# Records to use
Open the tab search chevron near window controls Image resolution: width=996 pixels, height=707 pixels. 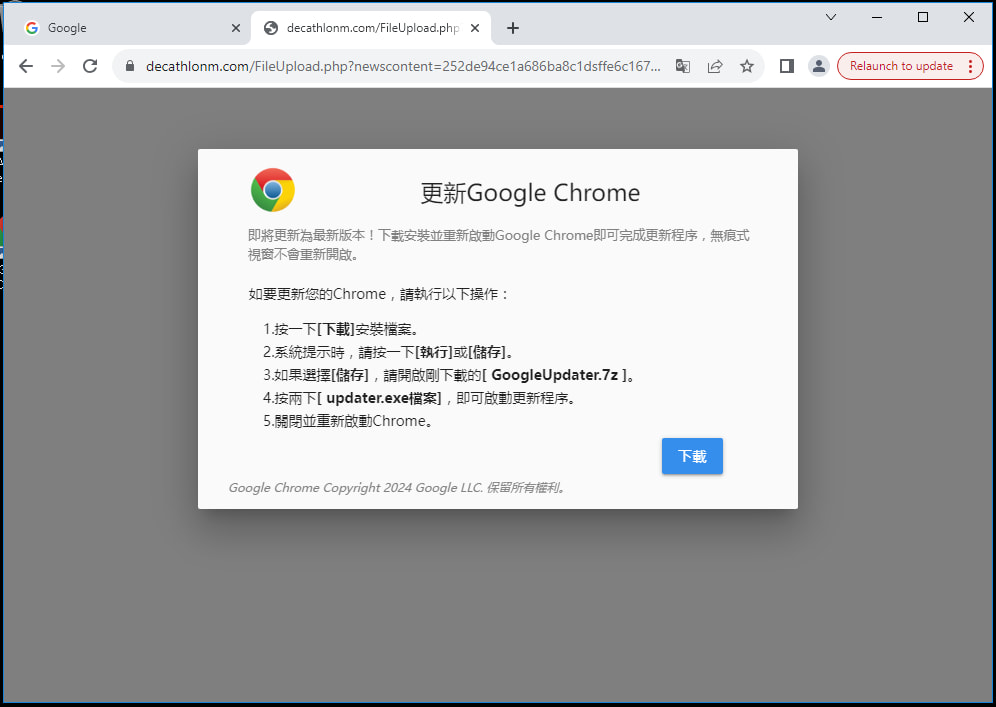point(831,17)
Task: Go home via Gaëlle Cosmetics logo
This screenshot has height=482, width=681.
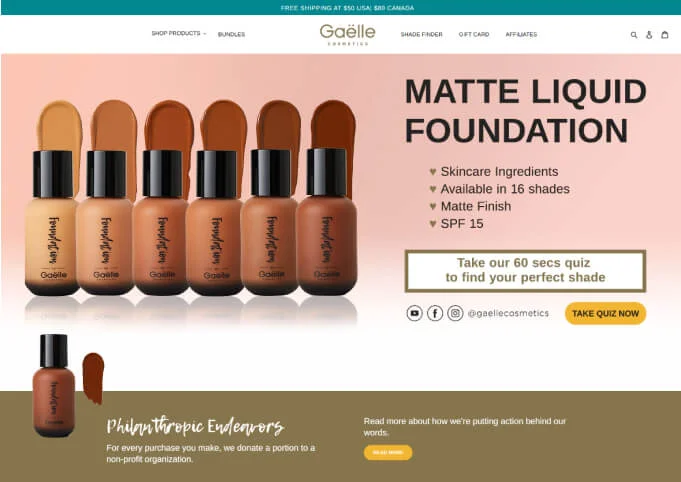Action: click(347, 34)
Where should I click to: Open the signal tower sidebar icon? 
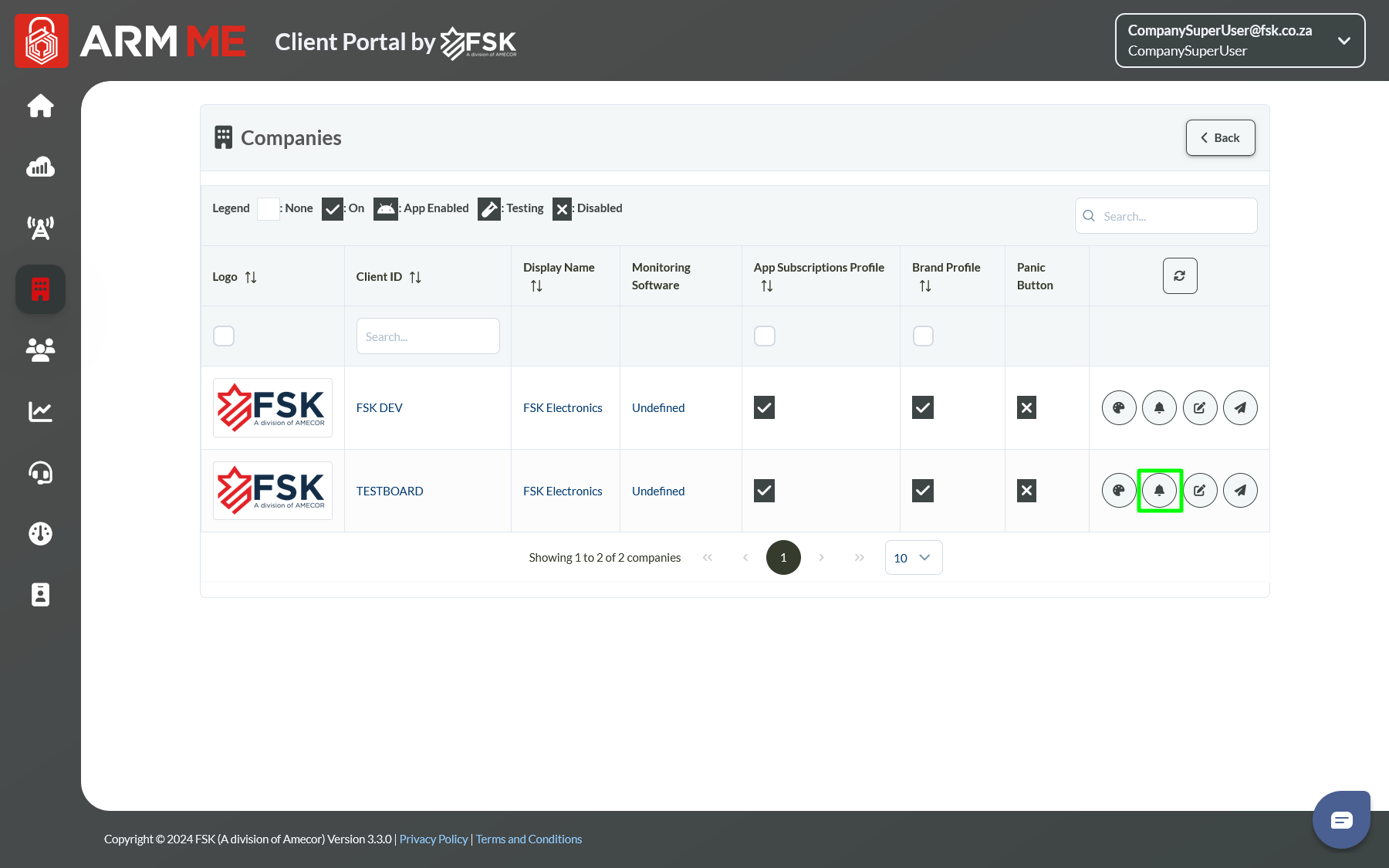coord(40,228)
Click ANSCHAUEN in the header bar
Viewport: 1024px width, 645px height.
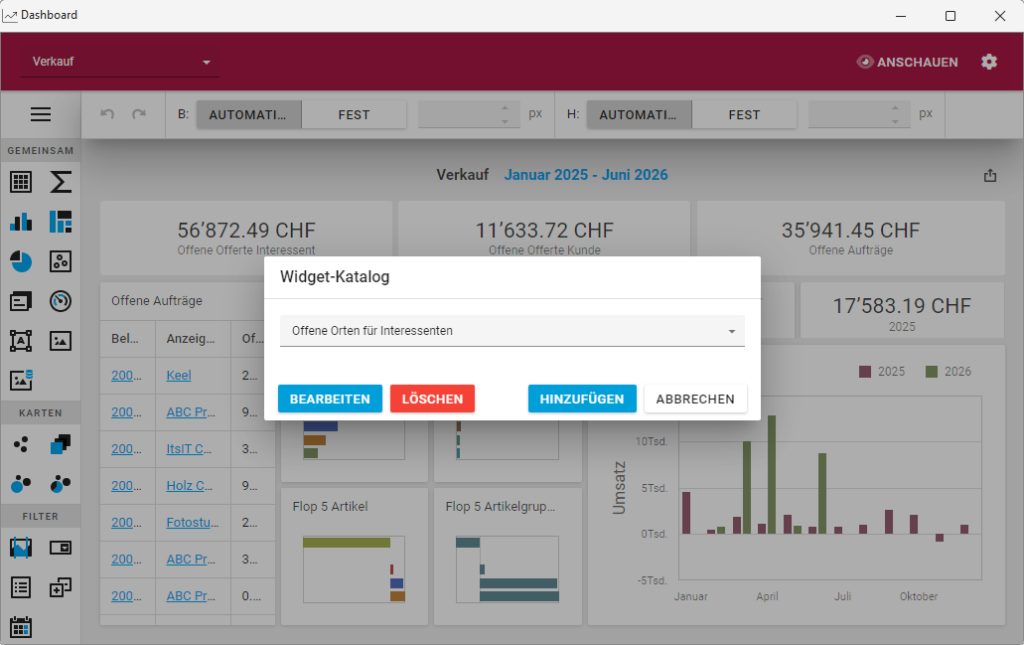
==
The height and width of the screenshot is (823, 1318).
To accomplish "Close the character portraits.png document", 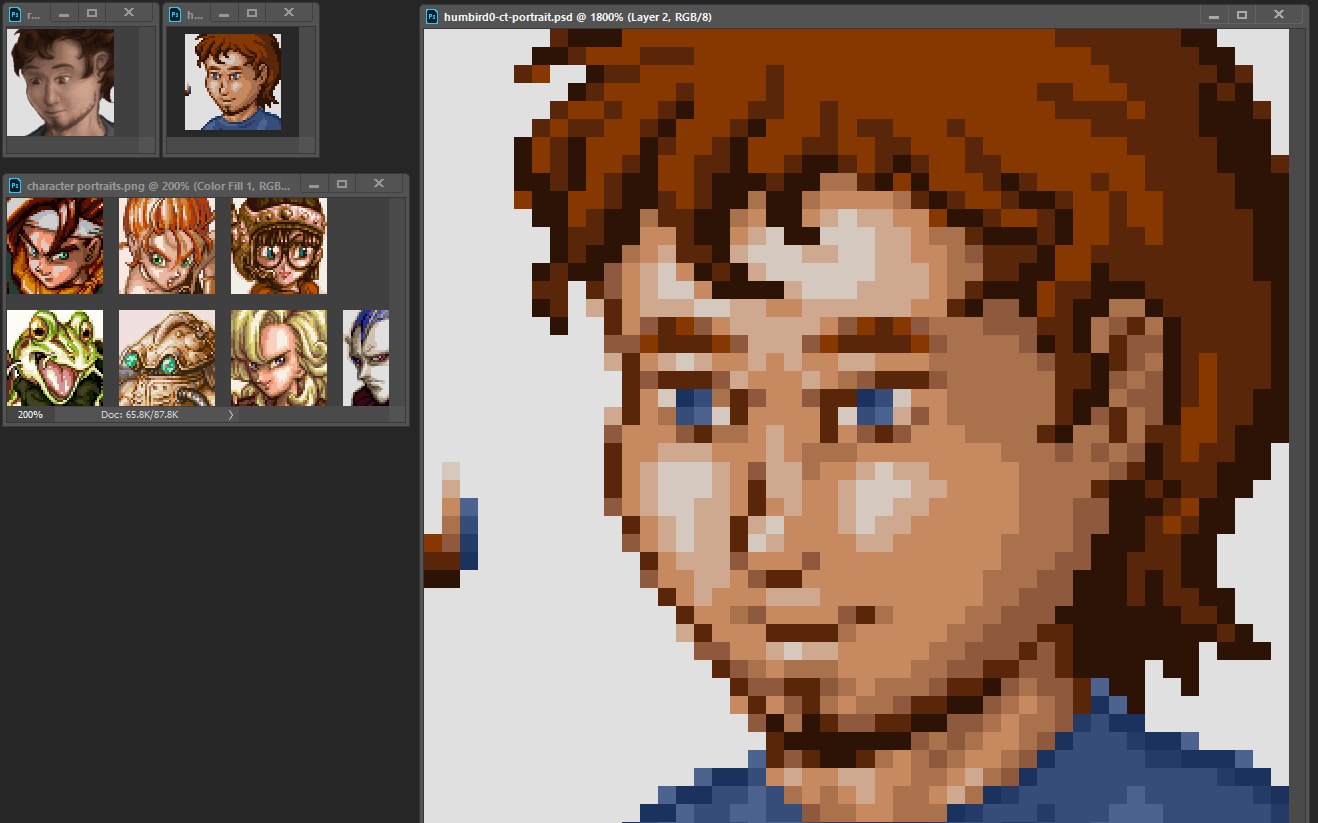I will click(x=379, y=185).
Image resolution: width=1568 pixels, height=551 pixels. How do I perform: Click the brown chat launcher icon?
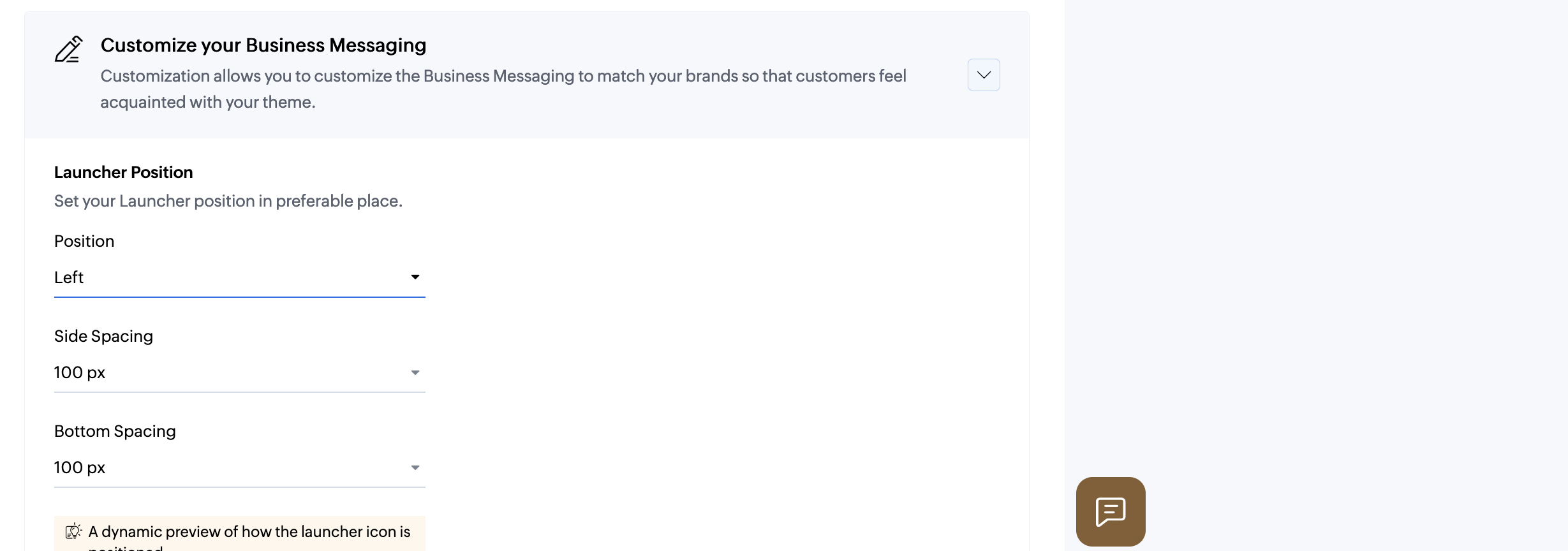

# Problem requirements
Return exactly the lines above, from the one with "Task: Go home via Gaëlle Cosmetics logo" up to and including the one with "Viewport: 1024px width, 645px height.", and include no pictures.

# Solution for this exercise
Task: Go home via Gaëlle Cosmetics logo
This screenshot has height=482, width=681.
Action: click(347, 34)
Where should I click to: Open the signal tower sidebar icon? 
coord(40,228)
Click ANSCHAUEN in the header bar
Viewport: 1024px width, 645px height.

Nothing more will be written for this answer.